Following these accounts, the monograph and its translated work concludes in the Aftermath, where León-Portilla highlights the "difficult relations that have always existed between the descendants of the Aztecs and their "others" – the colonial Spaniards and contemporary Mexicans." These relations are marked by letters written to the Spanish Crown, notably Philip II of Spain, directly from native individuals. The accounts vary from pleading to King Philip II for audiences, to fears manifesting in later centuries for Nahua identity clashing with colonial Spain.

==Reception==
Written in the expanded foreword of the recent English edition, it is credited to the author that "Miguel León-Portilla has been at the forefront of the struggle to bring the voices of past and present indigenous peoples of Mexico within hearing distance of the rest of the world. And no book has contributed more to this effort than this one. From the time The Broken Spears was first published in 1959 ... hundreds of thousands of copies have appeared in Spanish alone, and many tens of thousands have been printed in French, Italian, German, Hebrew, Polish, Swedish, Hungarian, Serbo-Croatian, Portuguese, Japanese, and Catalan. The present English edition, which first came out in 1962, has gone through numerous printings, with tens of thousands of copies sold since 1974."

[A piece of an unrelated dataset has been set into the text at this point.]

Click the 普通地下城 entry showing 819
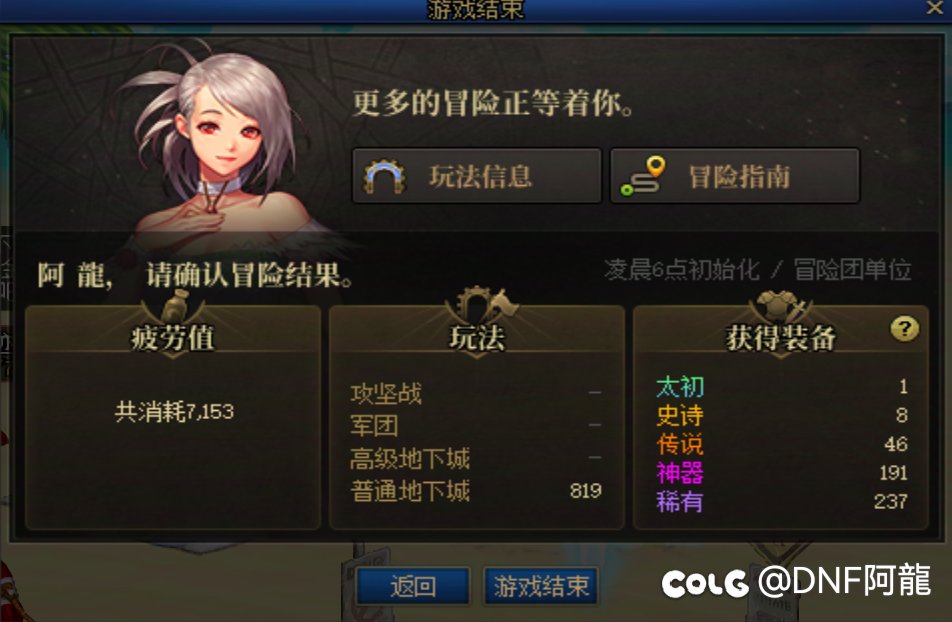This screenshot has height=622, width=952. pyautogui.click(x=476, y=491)
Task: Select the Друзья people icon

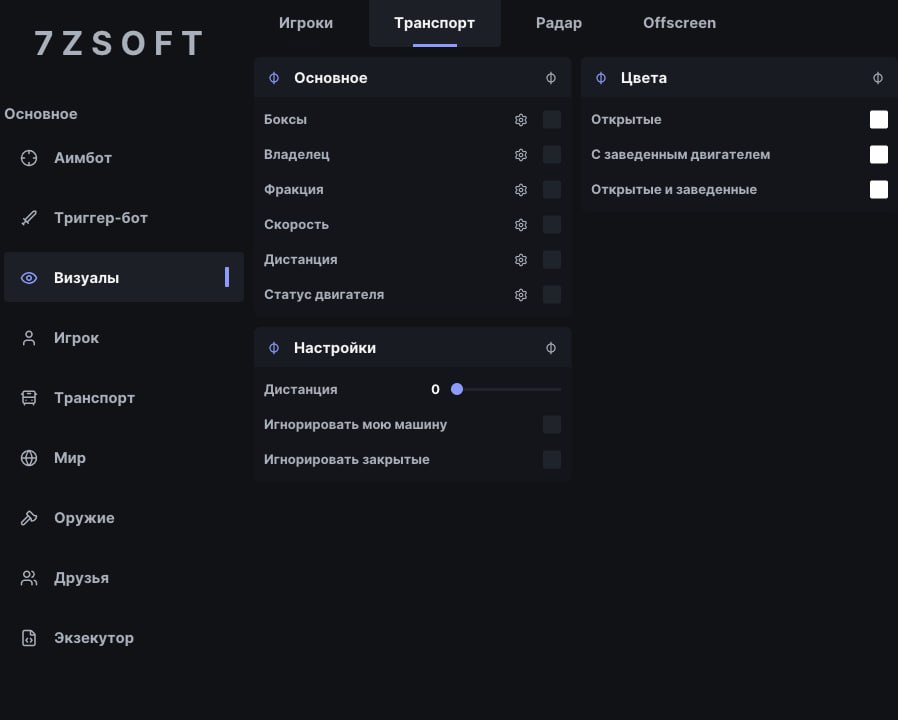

Popular enough to be translated into several different languages, León-Portilla’s work is regarded academically as sound and well written, particularly with the context in the original Spanish edition. Ángel María Garibay's translation is described as "subtle" and "unique and powerful: he should ideally be read in Spanish, not English." Miguel León-Portilla’s summarization of the Aztec Empire is described as "masterful" and the compilation between the translator and historian was given credit for working well together.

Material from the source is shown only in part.